• [Available records]
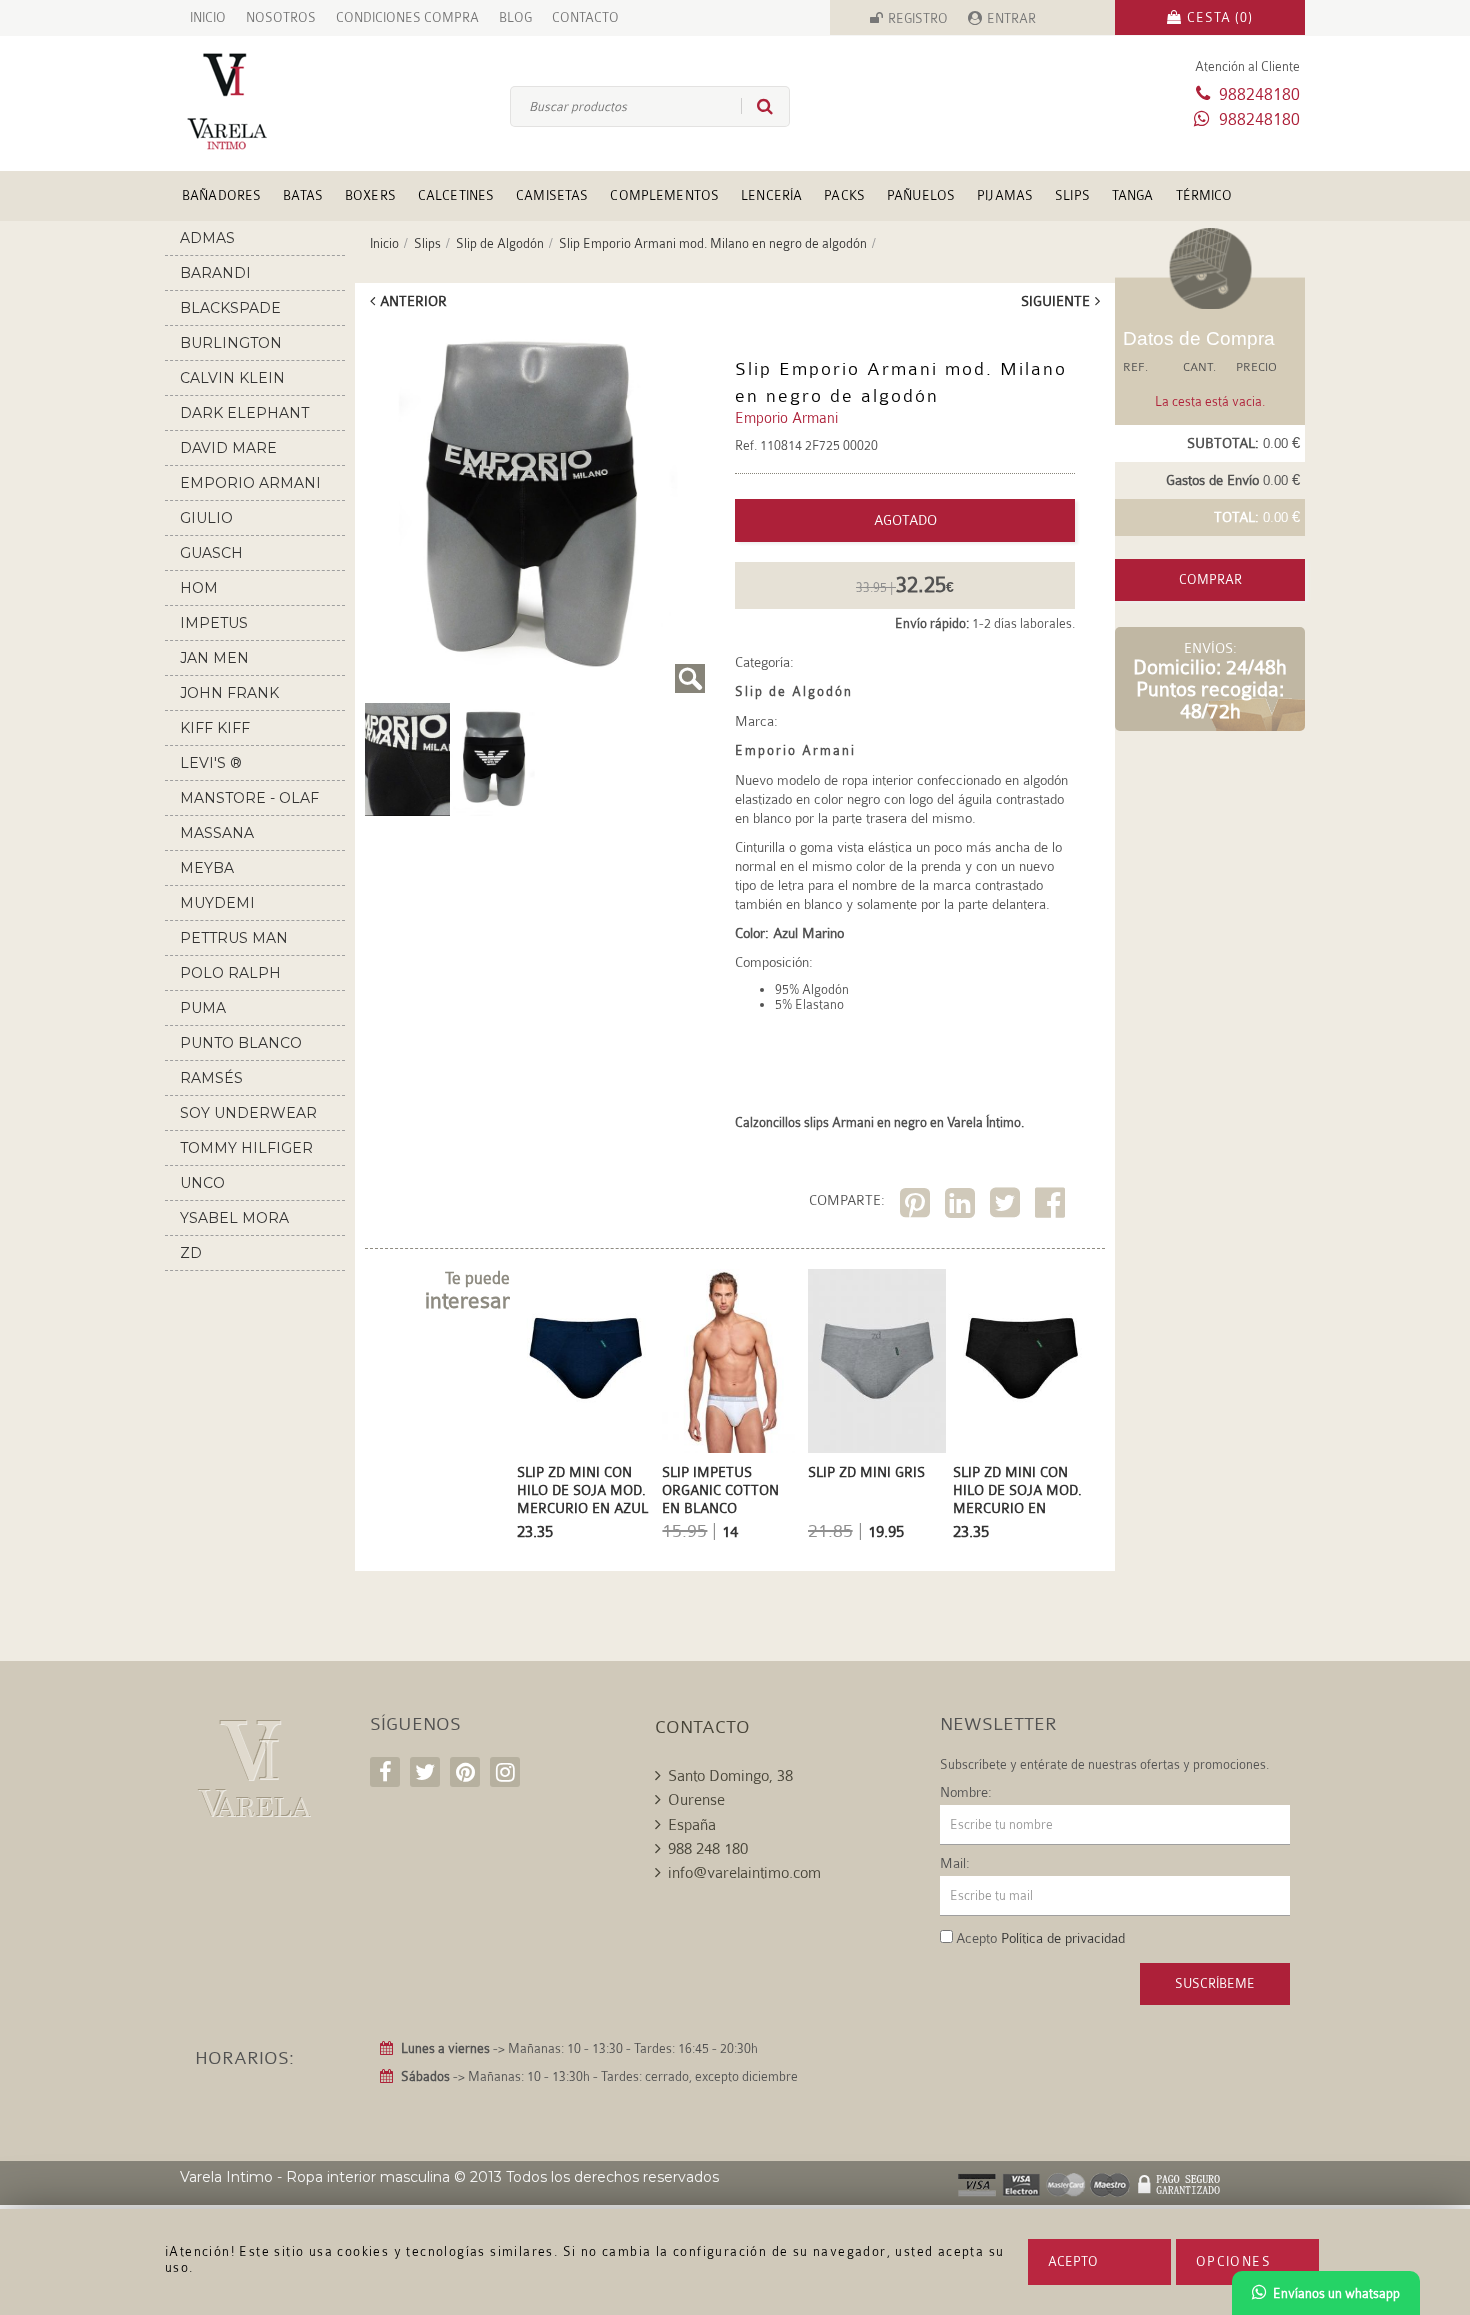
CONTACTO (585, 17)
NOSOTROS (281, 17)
* * *
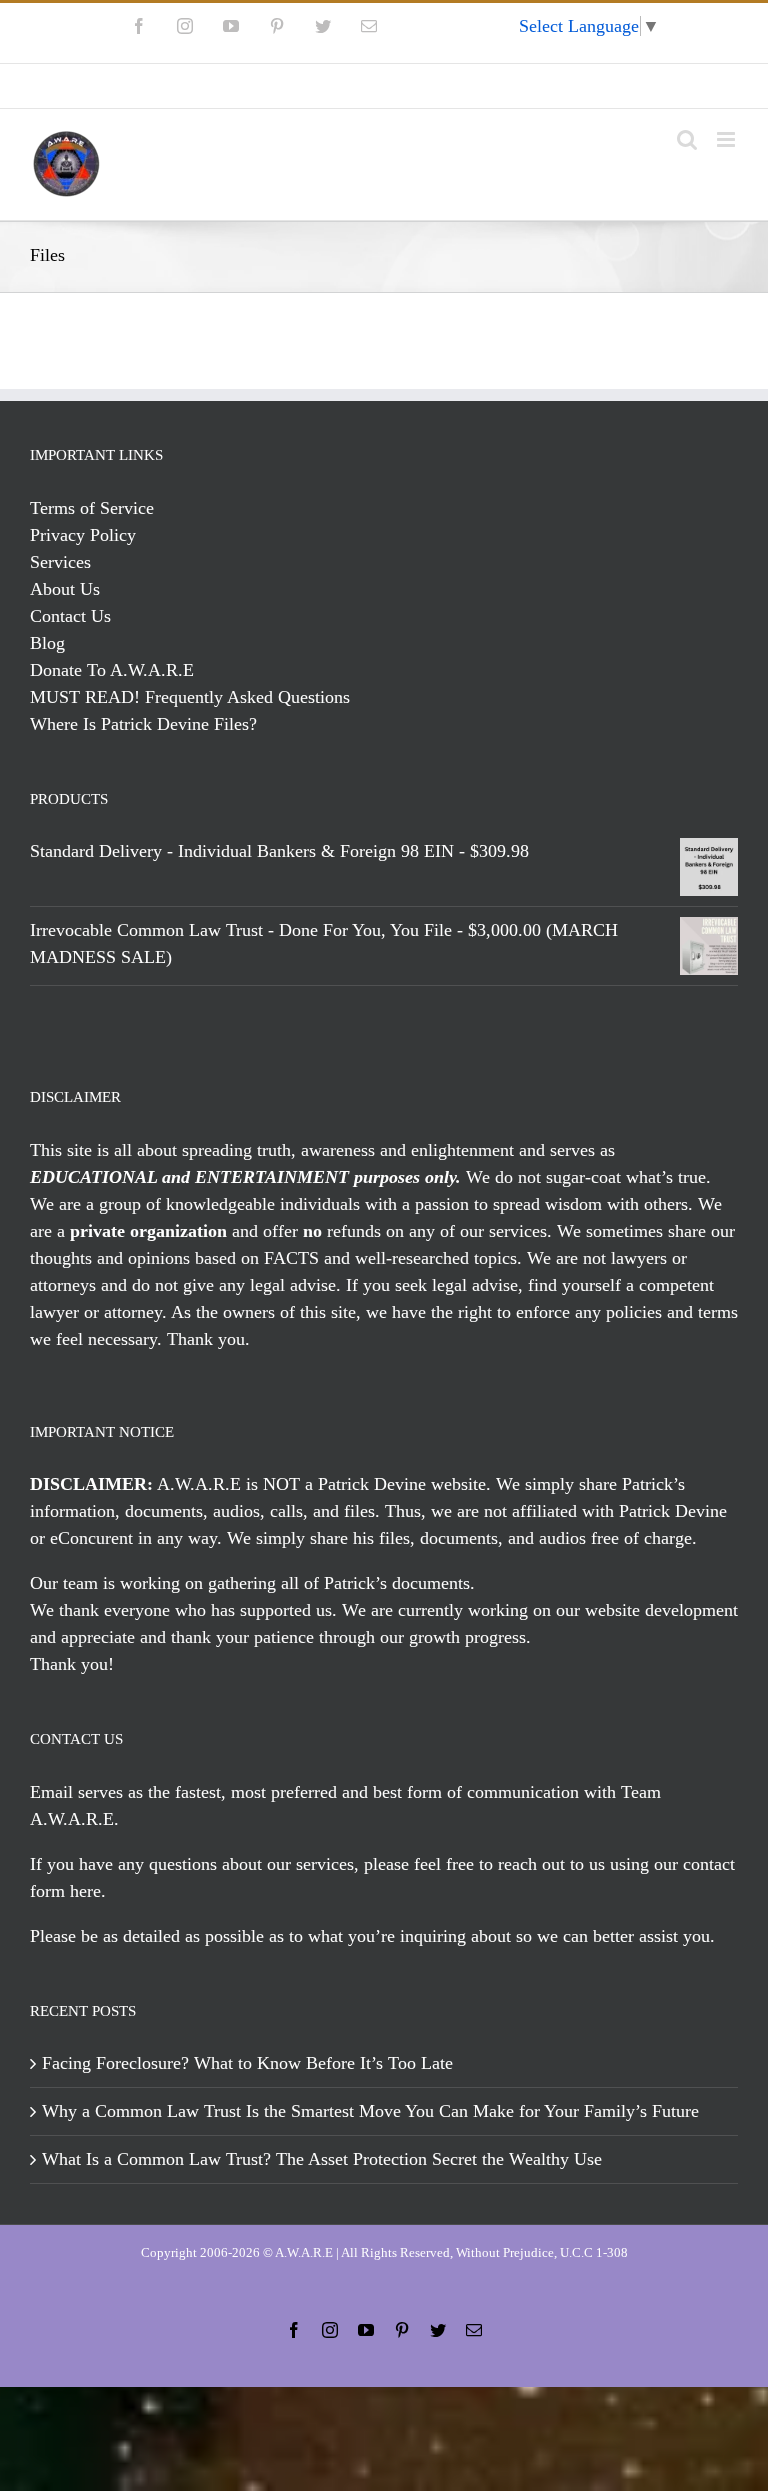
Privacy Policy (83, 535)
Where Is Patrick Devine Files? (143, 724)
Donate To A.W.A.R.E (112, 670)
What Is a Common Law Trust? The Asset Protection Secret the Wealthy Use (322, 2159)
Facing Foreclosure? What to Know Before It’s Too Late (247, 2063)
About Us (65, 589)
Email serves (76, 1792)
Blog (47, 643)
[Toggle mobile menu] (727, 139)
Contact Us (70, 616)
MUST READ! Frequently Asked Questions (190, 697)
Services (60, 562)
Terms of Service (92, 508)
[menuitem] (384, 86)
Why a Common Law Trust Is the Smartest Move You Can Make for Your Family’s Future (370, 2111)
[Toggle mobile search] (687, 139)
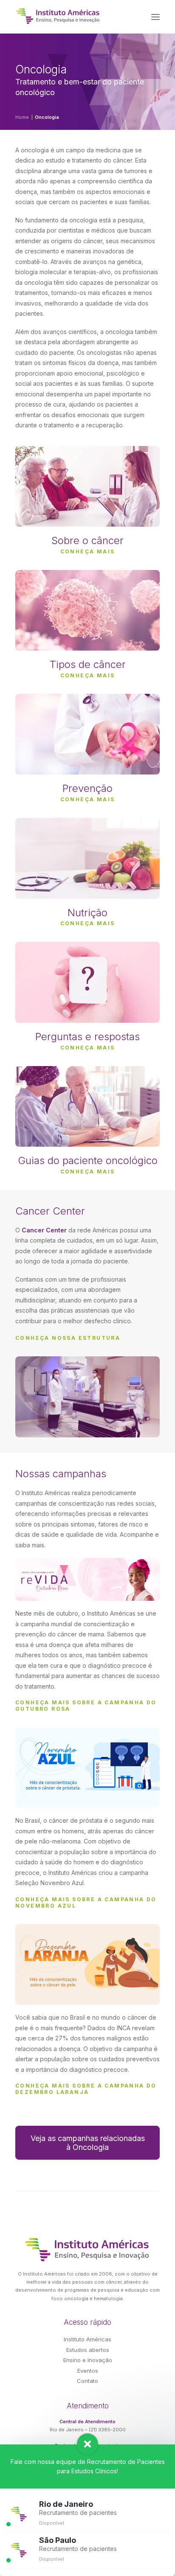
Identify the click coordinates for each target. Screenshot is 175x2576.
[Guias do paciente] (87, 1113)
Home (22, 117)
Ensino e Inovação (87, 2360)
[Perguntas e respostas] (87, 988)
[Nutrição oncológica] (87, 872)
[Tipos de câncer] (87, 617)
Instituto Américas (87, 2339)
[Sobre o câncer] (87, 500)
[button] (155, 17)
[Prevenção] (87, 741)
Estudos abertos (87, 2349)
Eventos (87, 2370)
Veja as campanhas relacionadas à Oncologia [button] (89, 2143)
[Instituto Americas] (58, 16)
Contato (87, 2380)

• [Task statement] Copy out all lines above that include the string "mobile".

• [Your solution]
[Toggle mobile menu] (727, 139)
[Toggle mobile search] (687, 139)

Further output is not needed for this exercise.